- _To do_:
Count every line of the data that includes "computer". State only the number.

- _Materials provided_:
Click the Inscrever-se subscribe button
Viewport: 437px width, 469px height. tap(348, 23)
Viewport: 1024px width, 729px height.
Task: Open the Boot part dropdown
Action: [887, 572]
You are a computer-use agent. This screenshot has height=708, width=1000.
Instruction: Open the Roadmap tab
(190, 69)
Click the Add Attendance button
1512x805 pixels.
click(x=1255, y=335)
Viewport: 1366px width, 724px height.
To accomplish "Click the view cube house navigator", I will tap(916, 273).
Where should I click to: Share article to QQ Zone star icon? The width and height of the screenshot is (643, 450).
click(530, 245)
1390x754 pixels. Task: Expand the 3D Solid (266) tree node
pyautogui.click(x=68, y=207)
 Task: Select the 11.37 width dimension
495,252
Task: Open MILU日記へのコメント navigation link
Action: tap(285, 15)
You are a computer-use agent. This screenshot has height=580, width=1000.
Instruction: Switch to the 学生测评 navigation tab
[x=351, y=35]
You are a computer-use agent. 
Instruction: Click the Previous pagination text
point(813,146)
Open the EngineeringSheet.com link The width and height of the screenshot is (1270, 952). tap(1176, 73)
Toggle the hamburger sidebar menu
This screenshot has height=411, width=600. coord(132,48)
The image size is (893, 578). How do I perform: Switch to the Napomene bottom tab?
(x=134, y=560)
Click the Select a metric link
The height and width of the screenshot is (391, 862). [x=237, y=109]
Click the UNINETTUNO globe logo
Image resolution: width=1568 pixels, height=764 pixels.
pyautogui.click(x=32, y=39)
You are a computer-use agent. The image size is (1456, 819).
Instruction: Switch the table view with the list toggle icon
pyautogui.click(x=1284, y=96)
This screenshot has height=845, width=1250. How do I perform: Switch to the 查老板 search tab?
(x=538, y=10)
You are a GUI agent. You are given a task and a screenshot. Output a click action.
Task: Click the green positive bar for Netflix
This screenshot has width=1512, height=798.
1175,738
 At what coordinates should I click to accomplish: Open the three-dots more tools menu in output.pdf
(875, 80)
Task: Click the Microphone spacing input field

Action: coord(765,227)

- _Response to this task_:
4